A la lecture d'un second roman de Gaiman, il me semble qu'il est coutumier d'un certain style (ce qui ne sera pas forcément confirmé par des lectures ultérieures, allez savoir). On est dans un monde totalement ordinaire, et pas forcément très reluisant, et paf, d'un seul coup, on bascule dans le fantastique, dans une sorte d'univers parallèle. C'était le cas avec l'excellent Neverwhere, ça l'est de nouveau avec ce troublant American Gods. Mais la comparaison s'arrête là : si le premier de ces deux univers parallèles était plutôt féérique, presque façon Peter Pan, le second est carrément glauque, voire par moment sordide.
Est-ce donc parce que Neverwhere se déroule à Londres et American Gods dans des Etats-Unis que je qualifierais volontiers de profonds ? Est-ce là la marque du mépris envers l'ancienne colonie que nourrit le britannique bon teint ? Peut-être bien après tout...toujours est-il qu'aux États-Unis, les dieux sont minables et évoluent généralement dans les endroits les plus reculés qui soient. Si j'ai bien compris, d'ailleurs, Gaiman est allé lui-même sur le terrain repérer les endroits improbables où se déroulent les principales péripéties de ce qu'il faut bien appeler un road movie. Enfin plutôt un road novel en l'occurrence. Toujours est-il qu'on peut lire ce bouquin comme une charge violente contre la civilisation - si tant est qu'il soit pertinent d'utiliser ce terme - étasunienne, ses motels, ses lieux touristiques bidons, ses trous paumés, ses produits de consommation, ses cafétérias pourries, son histoire faite de violences et de spoliations, et, puisque c'est de cela qu'il est censé s'agir, ses idoles modernes : le pognon, la bagnole, la police et les armes entre autres.
L'intrigue, toute en faux-semblants, est tortueuse mais tout de même bien fichue.
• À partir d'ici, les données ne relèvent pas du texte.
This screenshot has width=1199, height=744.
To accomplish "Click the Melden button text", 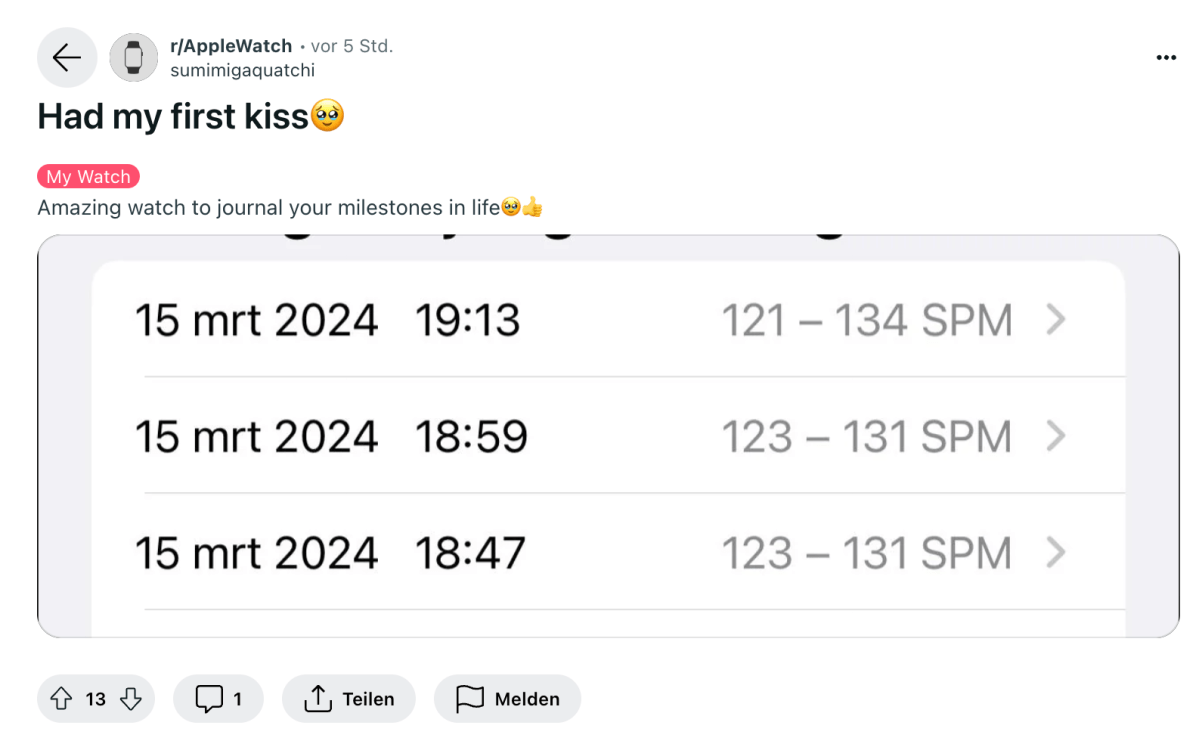I will (x=527, y=699).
Puisqu'elle arrive à retomber droit sur ses pieds en fin de roman. Non sans être passée par des contorsions assez extravagantes : voilà un bouquin à la lecture duquel on ne peut prédire, à aucun moment, la façon dont il va évoluer. C'est assez remarquable en soi. Pour autant, en le refermant, j'ai eu l'impression d'un truc cohérent et Gaiman s'est même payé le luxe d'une sorte de happy end, toutes proportions gardées. A côté de cela, je ne peux écarter l'hypothèse que mes connaissances, vraiment basiques, des mythologies anciennes (nordique, égyptienne, hindoue, amérindienne, africaine,etc.) m'aient empêché de saisir un vrai fil conducteur, dissimulé au profane, mais présent quelque part dans le scénario.
La lecture n'en est pas pourtant désagréable, avec une sorte de sensation pour le lecteur d'être promené au fil des vastes plaines de l'ouest et des univers plus ou moins parallèles auxquels ces dieux ont accès. Quelques personnages bien sentis et bien campés venant agrémenter l'ensemble, qu'ils soient divins ou humains, voire les deux à la fois. Une fresque ambitieuse, qui laisse un gout parfois étrange dans la bouche, mais qu'il faut prendre le temps de savourer (plus de 600 pages en poche) sans craindre d'avoir le sentiment d'en perdre, à tout instant, le fil.